Handling Data at the Edge with Cloudflare Workers

There's a lot of buzz around edge functions right now. If you haven't heard of them or aren't sure what they are, an edge function is essentially a serverless cloud function (a block of code that completes a defined task) that runs on and is replicated across edge nodes. In many cases, though not all, these "edge nodes" are synonymous with CDN (content delivery network) nodes.

What's the big deal about edge functions?

A typical serverless backend is deployed to a single region. For example, when I use AWS, I typically deploy my code to US-East-1. Any calls to my backend from the client/browser will need to go to US-East-1, regardless of where in the world the client is.

Edge functions can help remove the latency involved in crossing these huge distances by moving serverless "backend" code to the edge node closest to the client. They can also do some things that would be difficult to acheive in a regular serverless function, like intercept and modify or replace the request/response. This makes them particularly capable at solving some difficult problems. For example:

You can modify the body, enabling A/B tests without any flash of rendering that you may get by modifying this client-side, because the body is updated as the response is returned before it ever hits the browser.
You can redirect the user immediately without relying on server-side or client-side redirection because you can intercept the request as it is sent. For example, if the user isn't logged in, you can send them to the login page.
You can modify HTTP headers by adding custom headers or updating existing headers, for instance, by adding custom headers based upon the user's credentials or another unique value.

I'm sure there are a lot of other use cases, but these are just a few examples to give you an idea of how you might use edge functions to improve the performance and experience (or functionality) of your site.

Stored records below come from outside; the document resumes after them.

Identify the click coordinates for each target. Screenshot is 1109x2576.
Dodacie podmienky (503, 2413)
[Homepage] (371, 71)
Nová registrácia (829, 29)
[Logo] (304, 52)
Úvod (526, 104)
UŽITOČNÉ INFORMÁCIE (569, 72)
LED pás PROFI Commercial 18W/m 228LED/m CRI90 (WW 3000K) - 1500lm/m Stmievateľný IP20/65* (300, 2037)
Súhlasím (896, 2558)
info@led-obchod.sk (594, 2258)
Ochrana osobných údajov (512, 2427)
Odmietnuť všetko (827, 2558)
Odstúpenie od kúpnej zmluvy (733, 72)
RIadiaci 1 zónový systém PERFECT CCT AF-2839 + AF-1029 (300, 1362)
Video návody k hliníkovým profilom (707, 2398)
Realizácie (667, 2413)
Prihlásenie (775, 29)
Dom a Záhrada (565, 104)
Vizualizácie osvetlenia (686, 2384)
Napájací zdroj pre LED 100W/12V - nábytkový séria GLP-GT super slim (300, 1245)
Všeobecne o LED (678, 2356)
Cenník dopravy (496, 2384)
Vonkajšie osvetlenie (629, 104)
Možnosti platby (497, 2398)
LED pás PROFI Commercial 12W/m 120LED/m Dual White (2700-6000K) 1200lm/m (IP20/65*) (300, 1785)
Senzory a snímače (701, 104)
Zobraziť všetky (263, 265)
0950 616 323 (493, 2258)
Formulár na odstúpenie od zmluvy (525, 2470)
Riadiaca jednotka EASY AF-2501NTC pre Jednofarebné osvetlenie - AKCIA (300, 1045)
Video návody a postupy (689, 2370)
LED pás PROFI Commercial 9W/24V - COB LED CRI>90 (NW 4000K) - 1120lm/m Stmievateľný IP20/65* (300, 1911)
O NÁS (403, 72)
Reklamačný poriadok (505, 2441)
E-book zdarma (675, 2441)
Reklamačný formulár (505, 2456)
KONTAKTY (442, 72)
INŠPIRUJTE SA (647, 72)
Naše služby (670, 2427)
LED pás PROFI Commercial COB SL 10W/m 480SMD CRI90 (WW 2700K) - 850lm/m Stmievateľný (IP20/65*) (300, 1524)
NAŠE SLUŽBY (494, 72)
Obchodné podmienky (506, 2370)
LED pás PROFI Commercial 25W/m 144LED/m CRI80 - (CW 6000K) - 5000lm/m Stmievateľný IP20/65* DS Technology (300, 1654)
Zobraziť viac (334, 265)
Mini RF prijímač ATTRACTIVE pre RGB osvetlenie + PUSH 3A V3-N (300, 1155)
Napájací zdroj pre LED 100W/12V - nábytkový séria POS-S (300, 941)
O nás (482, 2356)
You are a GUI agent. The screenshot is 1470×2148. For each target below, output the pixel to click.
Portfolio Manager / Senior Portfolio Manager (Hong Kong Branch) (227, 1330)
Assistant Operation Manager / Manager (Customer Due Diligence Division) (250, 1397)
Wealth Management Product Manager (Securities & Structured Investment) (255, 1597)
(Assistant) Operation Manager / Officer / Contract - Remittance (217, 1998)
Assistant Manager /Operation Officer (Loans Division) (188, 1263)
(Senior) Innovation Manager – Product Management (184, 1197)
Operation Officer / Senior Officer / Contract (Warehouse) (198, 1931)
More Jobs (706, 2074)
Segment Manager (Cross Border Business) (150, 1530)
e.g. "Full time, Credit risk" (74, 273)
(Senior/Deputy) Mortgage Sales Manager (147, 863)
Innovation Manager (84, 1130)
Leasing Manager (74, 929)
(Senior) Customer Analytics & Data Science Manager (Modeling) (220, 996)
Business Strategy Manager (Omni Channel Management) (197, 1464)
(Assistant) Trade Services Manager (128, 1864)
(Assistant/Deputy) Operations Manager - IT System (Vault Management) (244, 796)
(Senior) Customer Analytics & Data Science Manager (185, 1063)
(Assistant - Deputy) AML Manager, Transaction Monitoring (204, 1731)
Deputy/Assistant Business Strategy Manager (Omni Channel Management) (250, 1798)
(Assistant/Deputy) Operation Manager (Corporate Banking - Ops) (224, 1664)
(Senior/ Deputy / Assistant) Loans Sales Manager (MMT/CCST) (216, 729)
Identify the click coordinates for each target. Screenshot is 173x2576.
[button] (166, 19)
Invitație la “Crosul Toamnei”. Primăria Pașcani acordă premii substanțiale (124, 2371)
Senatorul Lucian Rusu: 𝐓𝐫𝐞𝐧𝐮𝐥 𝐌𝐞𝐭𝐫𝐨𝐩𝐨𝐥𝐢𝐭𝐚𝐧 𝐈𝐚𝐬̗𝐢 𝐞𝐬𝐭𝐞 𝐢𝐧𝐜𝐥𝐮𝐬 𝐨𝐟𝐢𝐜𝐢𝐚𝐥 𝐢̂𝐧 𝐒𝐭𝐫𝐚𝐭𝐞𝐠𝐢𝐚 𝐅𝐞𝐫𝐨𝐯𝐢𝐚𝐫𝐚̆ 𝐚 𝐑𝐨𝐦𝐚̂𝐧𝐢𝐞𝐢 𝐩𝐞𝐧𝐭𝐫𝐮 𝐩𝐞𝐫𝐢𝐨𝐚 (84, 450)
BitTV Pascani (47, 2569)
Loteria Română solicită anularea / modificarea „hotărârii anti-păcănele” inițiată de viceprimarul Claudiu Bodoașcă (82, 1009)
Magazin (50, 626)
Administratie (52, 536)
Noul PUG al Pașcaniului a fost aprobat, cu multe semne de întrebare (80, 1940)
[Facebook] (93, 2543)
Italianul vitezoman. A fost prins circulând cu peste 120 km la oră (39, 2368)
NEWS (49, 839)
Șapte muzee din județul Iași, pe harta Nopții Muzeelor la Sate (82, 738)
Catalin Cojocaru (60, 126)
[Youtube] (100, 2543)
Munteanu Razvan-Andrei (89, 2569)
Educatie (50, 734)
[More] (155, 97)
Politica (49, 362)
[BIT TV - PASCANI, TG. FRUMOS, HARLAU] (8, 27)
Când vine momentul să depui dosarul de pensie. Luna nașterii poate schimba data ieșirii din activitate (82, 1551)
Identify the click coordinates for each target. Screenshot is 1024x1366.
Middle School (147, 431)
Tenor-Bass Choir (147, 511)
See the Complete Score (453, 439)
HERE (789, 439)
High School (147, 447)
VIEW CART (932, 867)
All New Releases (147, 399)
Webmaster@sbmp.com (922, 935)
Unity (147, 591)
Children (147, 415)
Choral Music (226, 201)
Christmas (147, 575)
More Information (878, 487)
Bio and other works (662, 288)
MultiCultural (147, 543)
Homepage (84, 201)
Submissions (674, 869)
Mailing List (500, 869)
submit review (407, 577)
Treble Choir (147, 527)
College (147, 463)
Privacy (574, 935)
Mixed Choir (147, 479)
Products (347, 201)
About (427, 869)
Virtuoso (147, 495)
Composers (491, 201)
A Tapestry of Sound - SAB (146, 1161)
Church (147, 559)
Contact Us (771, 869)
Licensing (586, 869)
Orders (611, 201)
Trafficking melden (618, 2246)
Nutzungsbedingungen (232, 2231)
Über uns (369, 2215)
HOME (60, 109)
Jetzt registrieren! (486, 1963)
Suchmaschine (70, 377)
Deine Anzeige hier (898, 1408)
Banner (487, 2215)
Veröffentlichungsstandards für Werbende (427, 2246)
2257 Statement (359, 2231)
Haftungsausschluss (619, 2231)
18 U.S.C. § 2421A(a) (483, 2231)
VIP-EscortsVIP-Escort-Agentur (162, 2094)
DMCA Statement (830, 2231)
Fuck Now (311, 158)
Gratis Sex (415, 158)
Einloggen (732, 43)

Sounds awesome! What's the catch?

There's two potential tradeoffs when it comes to using edge functions. First, on some providers, edge functions can have certain limitations. For instance, some providers limit your ability to modify the response body or make external API calls.

The second is not so much a tradeoff as something to be aware of: An edge function may exist on an edge node close to the client, but your data may still be deployed in a single location. Using my example of above, this might be US-East-1. while there is reduced latency calling the function itself, depending on which edge node the user hits, there may be additional latency involved in retrieving any data your edge function needs (for example, when reaching out for data residing in US-East-1).

In many cases, this latency may not be a major issue, and may be no different than the latency you would incur by serving a function from a single server region, but it is worth considering because it may mitigate some of the benefits of moving code to the edge. There are ways to reduce or remove the latency of getting data, some of which I'll cover in a moment but the key take away is to be aware of the interaction path of these functions and ultimately where they are going to be communicating.

Edge functions on Cloudflare

Many providers distinguish between edge functions and regular serverless functions, but Cloudflare makes no distinction. Every Cloudflare Worker is effectively an edge function. That means there are almost no limitations on what you can do with your edge function on Cloudflare. It also means that you may need to think about where your data is coming from (as mentioned above) and whether there are opportunities to store or cache that data at the edge as well to keep the latency/data call lower.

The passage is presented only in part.